Fig. 1.1 Zoonotic disease triad.

The Washington, D.C.‐based One Health Commission defines One Health as “the collaborative effort of multiple health science professions, together with their related disciplines, and institutions—working locally, nationally, and globally—to attain optimal health for people, domestic animals, wildlife, plants, and our environment” (Roger et al. 2016). An outgrowth of collaboration between the American Veterinary Medical Association (AVMA) and the American Medical Association (AMA), and ultimately the American Public Health Association (APHA) as well, the One Health Commission seeks to break down disciplinary silos and establish closer professional interactions, collaborations, and educational and research opportunities across the health science professions. Alternatively, the One Health approach has been defined by the One Health Global Network—a worldwide computer‐linked assemblage of organizations (e.g., One Health Alliance of South Asia, One Health Central and Eastern African Network, International Federation of Red Cross and Red Crescent Societies, Centers for Disease Control and Prevention One Health)—as an effort to “improve health and well‐being through the prevention of risks and the mitigation of effects of crises that originate at the interface between humans, animals, and their various environments” (Whitmee et al. 2015). In both of these definitions, focus is placed on a “whole of society” orientation in which all of the health sciences work collaboratively across traditionally well‐guarded disciplinary borders not only to improve the health of humans and animals but also to address biodiversity, ecology disruption, climate change, urbanization, and the changing impacts of expanding agricultural systems.
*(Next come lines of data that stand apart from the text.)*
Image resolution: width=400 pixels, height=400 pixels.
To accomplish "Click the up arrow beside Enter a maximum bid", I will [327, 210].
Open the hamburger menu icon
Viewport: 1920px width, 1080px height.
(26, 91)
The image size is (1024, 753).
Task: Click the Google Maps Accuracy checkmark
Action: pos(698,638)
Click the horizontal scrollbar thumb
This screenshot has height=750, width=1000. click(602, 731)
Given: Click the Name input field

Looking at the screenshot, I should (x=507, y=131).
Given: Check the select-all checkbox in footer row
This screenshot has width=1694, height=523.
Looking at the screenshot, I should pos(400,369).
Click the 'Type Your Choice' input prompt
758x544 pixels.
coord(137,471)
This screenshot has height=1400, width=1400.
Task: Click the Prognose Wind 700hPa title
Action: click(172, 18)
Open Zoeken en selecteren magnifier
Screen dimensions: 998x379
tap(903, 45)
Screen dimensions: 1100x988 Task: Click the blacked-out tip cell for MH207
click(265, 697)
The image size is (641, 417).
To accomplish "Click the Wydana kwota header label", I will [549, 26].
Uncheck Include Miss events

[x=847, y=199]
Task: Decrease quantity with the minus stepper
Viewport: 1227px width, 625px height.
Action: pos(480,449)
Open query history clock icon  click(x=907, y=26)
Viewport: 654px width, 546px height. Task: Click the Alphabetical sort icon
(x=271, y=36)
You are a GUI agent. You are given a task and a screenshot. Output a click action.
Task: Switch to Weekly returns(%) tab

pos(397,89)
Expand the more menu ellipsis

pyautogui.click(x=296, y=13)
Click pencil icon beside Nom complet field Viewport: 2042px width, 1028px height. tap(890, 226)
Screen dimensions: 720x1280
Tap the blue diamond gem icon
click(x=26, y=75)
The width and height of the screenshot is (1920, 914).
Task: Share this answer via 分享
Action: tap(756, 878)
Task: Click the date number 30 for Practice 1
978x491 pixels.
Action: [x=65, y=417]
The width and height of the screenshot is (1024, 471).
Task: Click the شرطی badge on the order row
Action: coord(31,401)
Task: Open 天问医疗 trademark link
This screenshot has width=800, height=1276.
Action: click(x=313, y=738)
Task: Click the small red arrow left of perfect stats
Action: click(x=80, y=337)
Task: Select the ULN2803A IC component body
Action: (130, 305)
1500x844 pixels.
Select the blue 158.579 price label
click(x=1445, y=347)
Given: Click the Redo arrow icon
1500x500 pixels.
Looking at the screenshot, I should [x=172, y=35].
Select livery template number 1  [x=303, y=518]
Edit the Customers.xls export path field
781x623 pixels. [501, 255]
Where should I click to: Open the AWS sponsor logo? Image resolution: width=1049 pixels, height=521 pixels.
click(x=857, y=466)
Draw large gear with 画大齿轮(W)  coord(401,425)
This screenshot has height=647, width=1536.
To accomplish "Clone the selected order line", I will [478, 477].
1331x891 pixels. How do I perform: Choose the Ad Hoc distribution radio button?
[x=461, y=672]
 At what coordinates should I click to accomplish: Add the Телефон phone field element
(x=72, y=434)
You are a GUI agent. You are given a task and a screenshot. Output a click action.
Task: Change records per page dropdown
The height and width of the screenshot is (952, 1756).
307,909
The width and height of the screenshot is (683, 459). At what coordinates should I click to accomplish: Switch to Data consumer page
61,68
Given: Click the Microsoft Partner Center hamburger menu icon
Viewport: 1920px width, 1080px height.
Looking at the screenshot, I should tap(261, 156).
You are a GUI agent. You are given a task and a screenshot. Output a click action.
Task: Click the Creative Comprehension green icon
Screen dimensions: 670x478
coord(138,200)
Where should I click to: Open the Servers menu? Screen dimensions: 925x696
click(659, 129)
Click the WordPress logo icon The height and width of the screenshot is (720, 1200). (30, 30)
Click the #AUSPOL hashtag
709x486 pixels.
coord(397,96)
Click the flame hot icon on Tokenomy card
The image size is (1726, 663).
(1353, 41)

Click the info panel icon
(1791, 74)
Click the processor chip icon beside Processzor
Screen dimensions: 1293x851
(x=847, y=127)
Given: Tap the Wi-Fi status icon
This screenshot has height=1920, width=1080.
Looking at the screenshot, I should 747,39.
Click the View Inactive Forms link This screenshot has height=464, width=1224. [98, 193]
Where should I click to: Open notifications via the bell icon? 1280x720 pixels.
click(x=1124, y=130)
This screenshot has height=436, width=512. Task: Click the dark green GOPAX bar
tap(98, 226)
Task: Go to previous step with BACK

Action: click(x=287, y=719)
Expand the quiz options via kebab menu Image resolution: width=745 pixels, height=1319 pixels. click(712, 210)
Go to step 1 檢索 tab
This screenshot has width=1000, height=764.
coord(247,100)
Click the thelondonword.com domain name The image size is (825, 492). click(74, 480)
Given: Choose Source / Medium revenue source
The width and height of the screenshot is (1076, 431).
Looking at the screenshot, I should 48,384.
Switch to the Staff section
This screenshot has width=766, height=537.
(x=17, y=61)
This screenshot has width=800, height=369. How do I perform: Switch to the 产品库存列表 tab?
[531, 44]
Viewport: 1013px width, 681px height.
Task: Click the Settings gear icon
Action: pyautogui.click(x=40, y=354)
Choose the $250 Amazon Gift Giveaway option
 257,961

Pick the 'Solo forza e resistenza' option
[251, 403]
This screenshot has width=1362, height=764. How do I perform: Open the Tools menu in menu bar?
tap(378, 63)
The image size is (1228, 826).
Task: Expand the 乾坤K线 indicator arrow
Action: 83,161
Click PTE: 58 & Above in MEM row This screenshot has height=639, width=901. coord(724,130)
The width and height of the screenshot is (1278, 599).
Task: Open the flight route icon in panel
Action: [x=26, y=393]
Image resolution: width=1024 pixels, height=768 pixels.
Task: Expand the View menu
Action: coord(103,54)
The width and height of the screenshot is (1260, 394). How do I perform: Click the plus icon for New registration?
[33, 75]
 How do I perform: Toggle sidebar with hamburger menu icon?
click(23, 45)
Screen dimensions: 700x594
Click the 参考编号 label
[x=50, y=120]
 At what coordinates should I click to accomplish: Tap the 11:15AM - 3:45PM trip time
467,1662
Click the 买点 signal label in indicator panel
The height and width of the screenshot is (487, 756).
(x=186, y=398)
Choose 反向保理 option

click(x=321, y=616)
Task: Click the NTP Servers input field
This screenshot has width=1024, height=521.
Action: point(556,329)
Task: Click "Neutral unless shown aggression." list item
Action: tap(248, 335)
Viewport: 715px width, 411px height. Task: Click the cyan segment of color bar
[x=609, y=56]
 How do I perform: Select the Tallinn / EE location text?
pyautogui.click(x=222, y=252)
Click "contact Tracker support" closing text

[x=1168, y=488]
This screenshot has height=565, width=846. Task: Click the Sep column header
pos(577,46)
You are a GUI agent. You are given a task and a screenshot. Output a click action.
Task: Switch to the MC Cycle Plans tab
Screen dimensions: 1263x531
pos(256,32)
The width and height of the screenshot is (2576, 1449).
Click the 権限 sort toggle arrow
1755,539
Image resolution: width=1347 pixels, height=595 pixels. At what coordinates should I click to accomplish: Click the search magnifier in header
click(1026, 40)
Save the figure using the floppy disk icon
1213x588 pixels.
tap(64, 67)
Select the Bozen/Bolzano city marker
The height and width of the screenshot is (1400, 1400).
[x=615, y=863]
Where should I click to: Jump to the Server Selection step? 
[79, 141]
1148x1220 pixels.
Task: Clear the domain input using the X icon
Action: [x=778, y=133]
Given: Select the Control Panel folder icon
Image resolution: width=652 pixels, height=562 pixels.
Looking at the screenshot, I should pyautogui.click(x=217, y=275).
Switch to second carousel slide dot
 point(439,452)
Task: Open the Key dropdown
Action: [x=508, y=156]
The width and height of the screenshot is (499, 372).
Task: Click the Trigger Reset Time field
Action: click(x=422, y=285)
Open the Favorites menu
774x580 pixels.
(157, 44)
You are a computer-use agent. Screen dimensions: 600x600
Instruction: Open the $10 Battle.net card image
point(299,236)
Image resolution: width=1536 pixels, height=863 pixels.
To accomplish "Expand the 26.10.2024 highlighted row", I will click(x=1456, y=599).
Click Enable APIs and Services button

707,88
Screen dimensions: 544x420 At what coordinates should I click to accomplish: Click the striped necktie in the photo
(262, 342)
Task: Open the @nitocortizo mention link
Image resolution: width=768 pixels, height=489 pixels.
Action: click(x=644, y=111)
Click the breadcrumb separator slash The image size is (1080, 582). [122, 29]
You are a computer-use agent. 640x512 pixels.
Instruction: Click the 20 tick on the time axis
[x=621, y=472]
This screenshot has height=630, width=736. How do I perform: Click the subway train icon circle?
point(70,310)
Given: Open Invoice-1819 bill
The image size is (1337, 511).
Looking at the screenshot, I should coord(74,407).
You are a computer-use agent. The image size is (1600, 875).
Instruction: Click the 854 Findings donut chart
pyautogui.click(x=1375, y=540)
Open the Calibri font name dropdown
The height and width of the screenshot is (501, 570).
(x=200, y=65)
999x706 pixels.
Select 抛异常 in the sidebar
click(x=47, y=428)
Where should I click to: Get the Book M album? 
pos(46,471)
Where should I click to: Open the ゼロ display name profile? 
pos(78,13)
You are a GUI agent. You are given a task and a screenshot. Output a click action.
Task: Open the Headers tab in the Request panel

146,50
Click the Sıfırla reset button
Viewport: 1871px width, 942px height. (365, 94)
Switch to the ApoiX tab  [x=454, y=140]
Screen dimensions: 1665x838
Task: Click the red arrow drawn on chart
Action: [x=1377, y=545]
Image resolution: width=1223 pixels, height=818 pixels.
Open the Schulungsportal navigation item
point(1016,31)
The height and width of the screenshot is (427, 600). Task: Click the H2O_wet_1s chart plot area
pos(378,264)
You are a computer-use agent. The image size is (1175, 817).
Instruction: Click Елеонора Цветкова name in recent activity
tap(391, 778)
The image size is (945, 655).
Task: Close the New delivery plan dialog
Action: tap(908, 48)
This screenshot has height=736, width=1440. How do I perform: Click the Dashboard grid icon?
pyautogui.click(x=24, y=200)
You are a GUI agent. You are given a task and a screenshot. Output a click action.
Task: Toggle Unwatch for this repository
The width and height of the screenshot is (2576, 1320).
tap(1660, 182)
In Lerner & Berg’s (2017) assessment, the core values of One Health involve safeguarding the health—and especially the individual health—of vertebrate species. There have been calls to expand the One Health concept. Keune et al. (2017) identify ecology, agriculture, and especially the social sciences as missing links for a coherent One Health approach. From their perspective, “[s]ocial and cultural drivers of health are often neglected and considered only in case of programme failure” (Kene et al. 2017, pp. 7–8).